*** Supplied data Section Begins ***
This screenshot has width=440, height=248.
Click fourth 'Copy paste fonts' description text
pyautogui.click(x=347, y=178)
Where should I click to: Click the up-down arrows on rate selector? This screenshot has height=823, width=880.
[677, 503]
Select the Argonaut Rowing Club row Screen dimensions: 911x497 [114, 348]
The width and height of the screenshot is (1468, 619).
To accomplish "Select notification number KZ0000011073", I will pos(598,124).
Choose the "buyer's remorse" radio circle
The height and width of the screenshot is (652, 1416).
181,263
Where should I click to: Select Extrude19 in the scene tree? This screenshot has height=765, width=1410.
*** Supplied data Section Ends ***
*** Supplied data Section Begins ***
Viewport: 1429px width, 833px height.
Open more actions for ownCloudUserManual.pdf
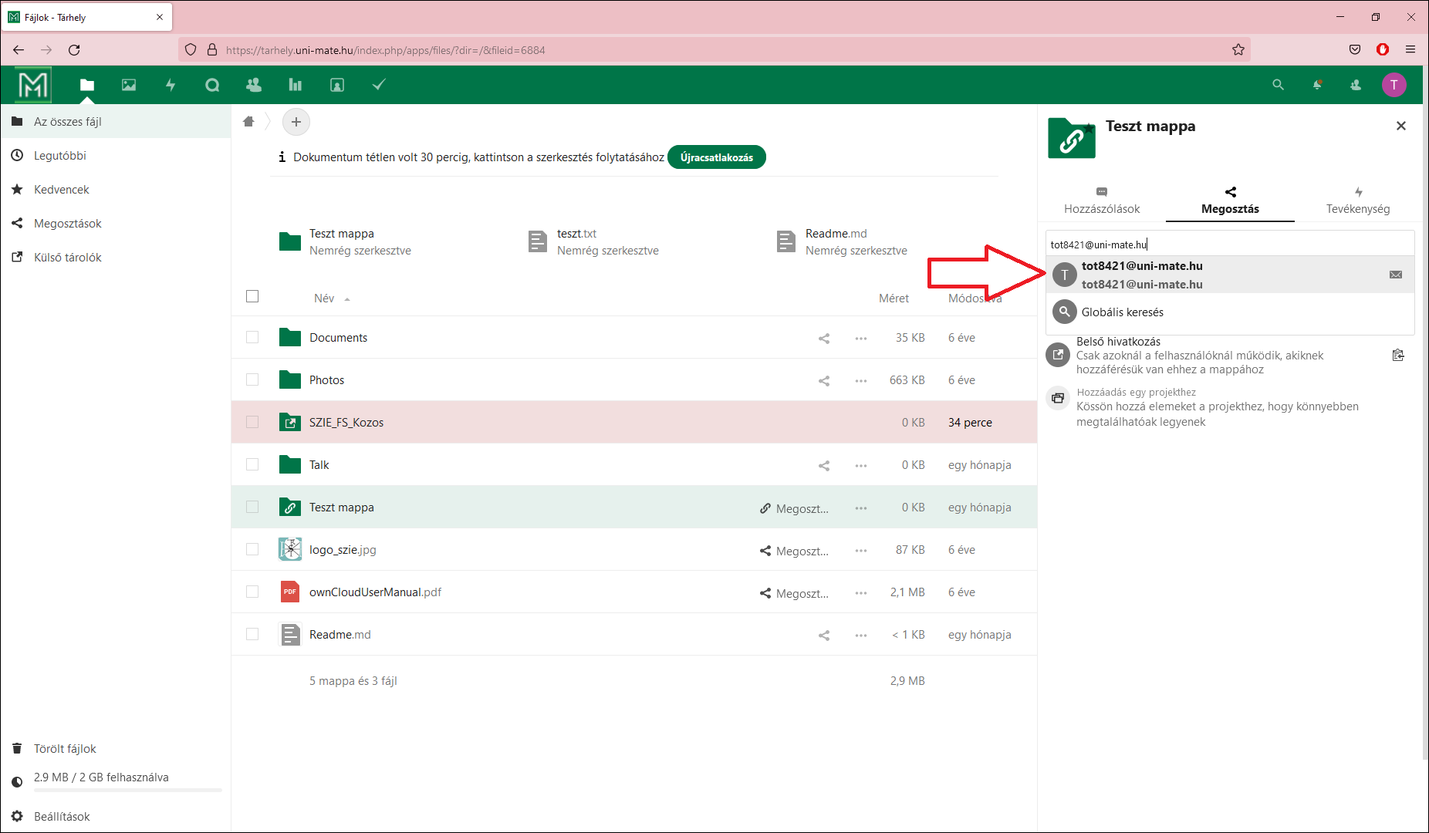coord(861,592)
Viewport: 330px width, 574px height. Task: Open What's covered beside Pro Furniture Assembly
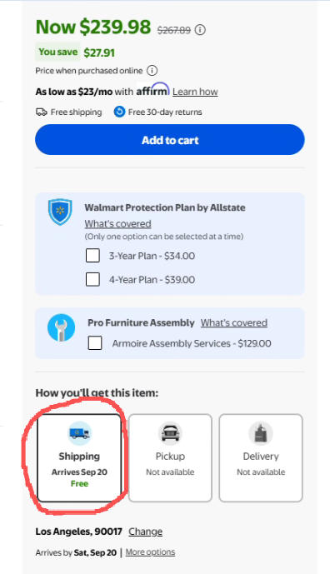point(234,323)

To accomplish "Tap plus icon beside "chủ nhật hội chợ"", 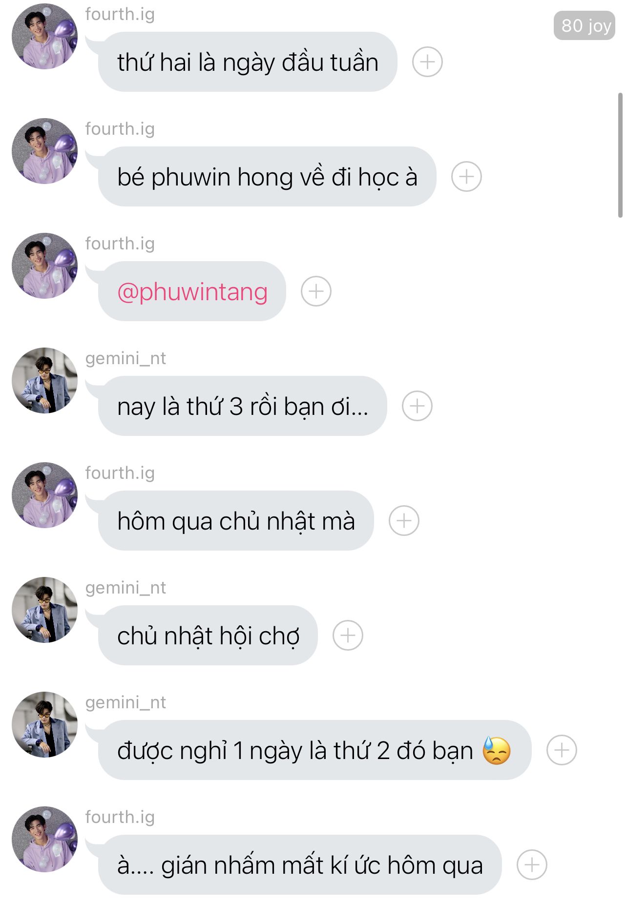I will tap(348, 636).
*** Supplied data Section Ends ***
*** Supplied data Section Begins ***
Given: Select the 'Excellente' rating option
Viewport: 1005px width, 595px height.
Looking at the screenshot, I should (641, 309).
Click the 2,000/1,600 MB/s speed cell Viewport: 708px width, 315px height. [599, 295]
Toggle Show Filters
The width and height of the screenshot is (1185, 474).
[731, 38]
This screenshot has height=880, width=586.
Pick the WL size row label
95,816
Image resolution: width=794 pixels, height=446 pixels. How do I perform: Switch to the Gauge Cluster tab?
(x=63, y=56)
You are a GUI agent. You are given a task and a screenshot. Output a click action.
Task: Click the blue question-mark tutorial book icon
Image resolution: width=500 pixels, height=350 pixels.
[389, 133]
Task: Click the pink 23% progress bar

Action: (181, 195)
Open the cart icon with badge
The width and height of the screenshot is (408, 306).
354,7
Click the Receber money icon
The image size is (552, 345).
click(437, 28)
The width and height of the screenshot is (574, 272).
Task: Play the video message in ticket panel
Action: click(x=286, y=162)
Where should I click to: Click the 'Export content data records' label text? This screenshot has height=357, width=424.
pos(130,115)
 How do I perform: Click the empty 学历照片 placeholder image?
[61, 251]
*** Supplied data Section Ends ***
Exercise aim>
Write down again, exactly as given, only the lines above that fall from the line with "This screenshot has width=440, height=248." to the line with "The width and height of the screenshot is (1468, 619).", inclusive.

Result for this task>
This screenshot has width=440, height=248.
Click fourth 'Copy paste fonts' description text
pyautogui.click(x=347, y=178)
Where should I click to: Click the up-down arrows on rate selector? This screenshot has height=823, width=880.
[677, 503]
Select the Argonaut Rowing Club row Screen dimensions: 911x497 [114, 348]
The width and height of the screenshot is (1468, 619).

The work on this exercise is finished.